You can then email your comments to 60544 AT debbugs.gnu.org in the normal way.

Toggle the display of automated, internal messages from the tracker.

View this report as an mbox folder, status mbox, maintainer mbox


Report forwarded to bug-coreutils <at> gnu.org:
bug#60544; Package coreutils. (Wed, 04 Jan 2023 07:35:02 GMT) Full text and rfc822 format available.

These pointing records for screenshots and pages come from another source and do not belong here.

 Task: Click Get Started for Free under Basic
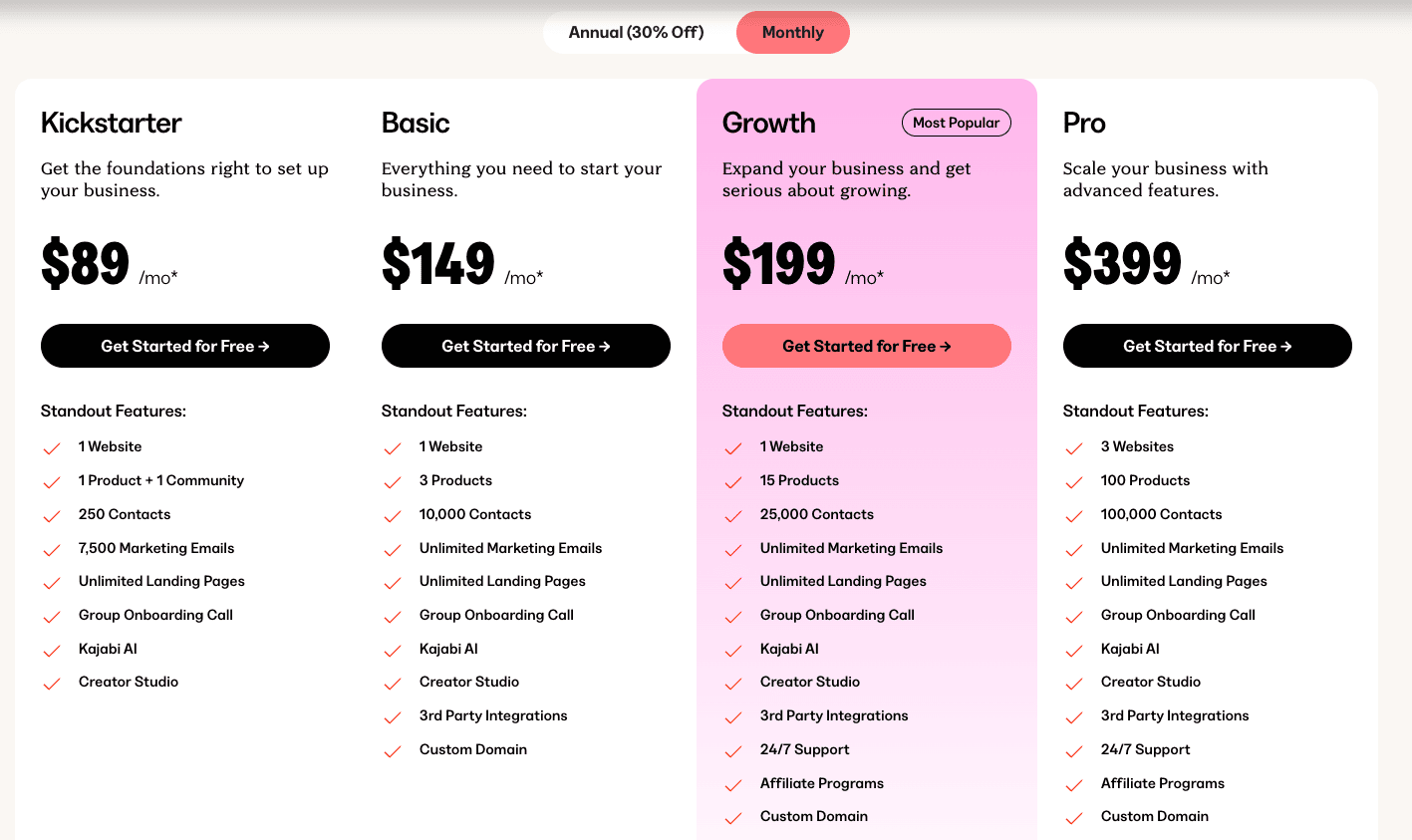(x=525, y=346)
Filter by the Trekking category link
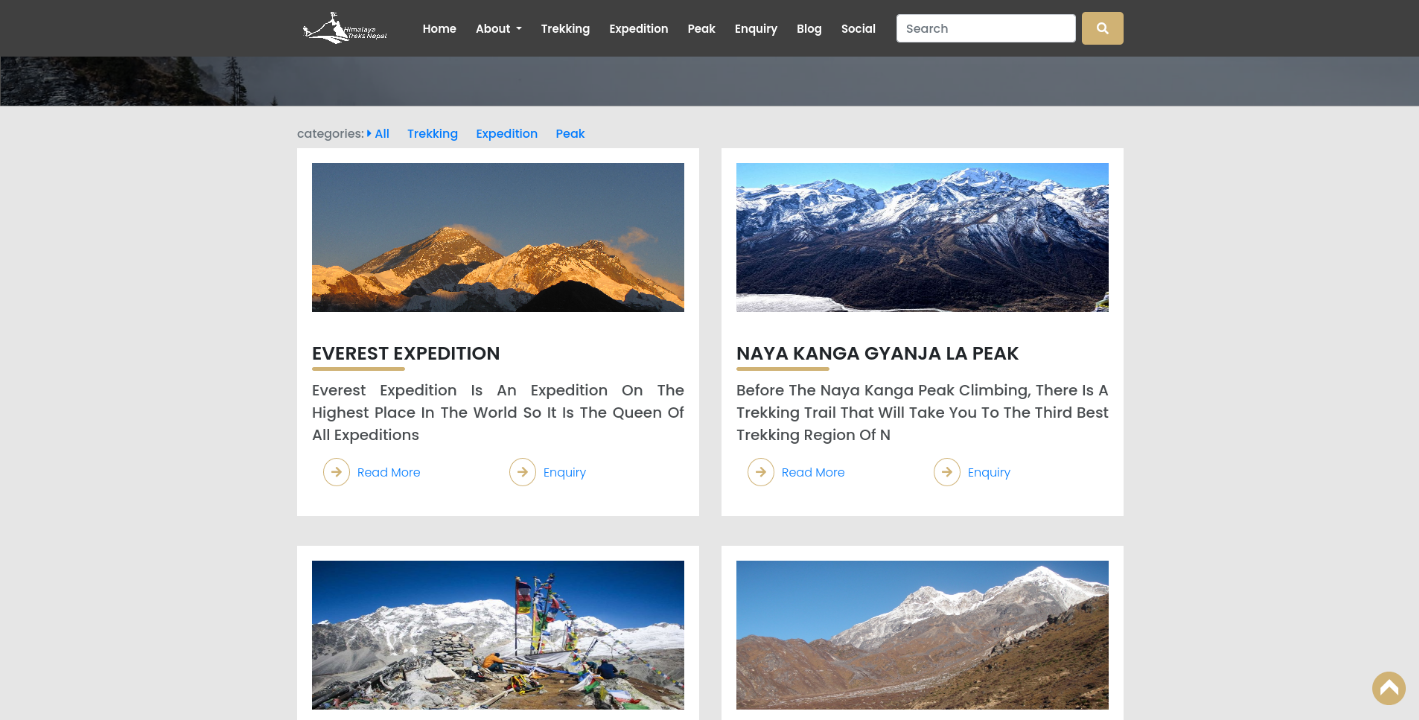Screen dimensions: 1419x720 (432, 134)
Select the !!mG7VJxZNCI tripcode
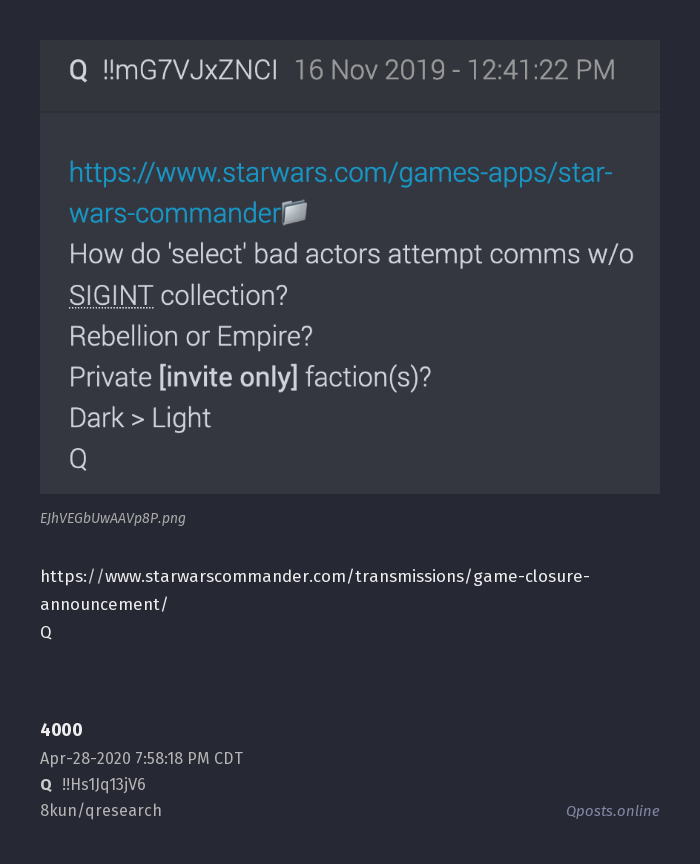This screenshot has width=700, height=864. pos(190,71)
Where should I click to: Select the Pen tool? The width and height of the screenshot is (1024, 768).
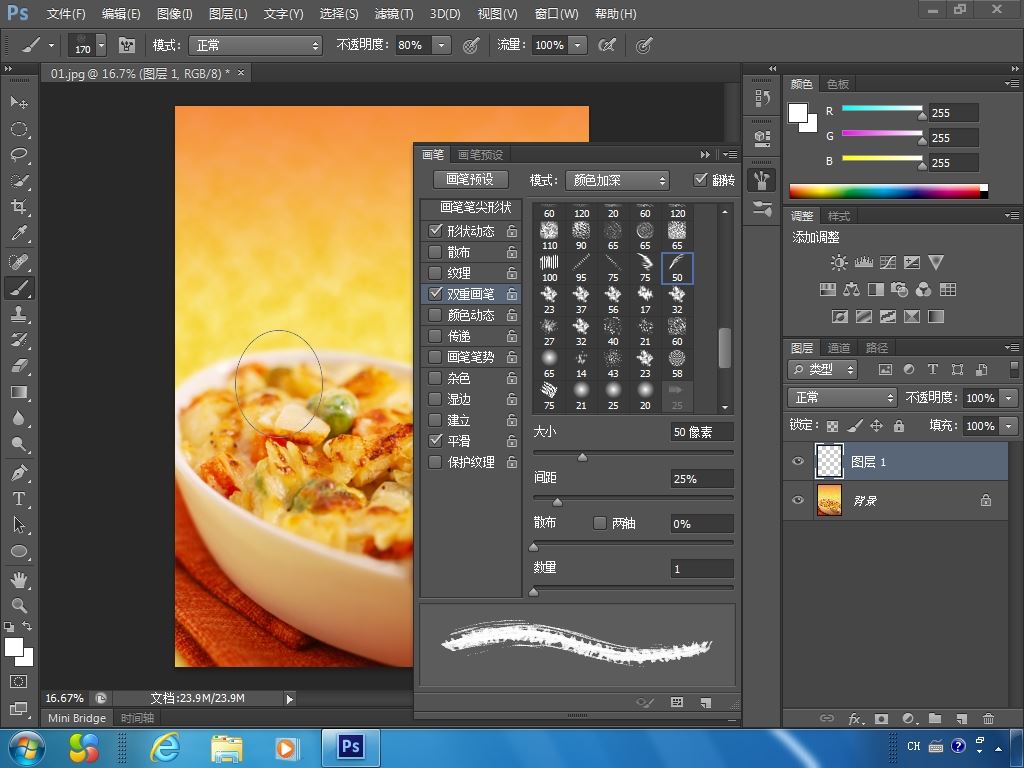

Acknowledgement sent to "DE CARNE DE CARNAVALET, Xavier [COMP]" <xavier.decarnedecarnavalet <at> polyu.edu.hk>:
New bug report received and forwarded. Copy sent to bug-coreutils <at> gnu.org. (Wed, 04 Jan 2023 07:35:02 GMT) Full text and rfc822 format available.

Message #5 received at submit <at> debbugs.gnu.org (full text, mbox):

From: "DE CARNE DE CARNAVALET, Xavier [COMP]"
 <xavier.decarnedecarnavalet <at> polyu.edu.hk>
To: "bug-coreutils <at> gnu.org" <bug-coreutils <at> gnu.org>
Subject: sort hangs on lengthy line with invalid UTF8 characters
Date: Wed, 4 Jan 2023 04:38:33 +0000
[Message part 1 (text/plain, inline)]
sort seems to do extra computations on long line with invalid UTF8 characters and could hang for days on just two lines.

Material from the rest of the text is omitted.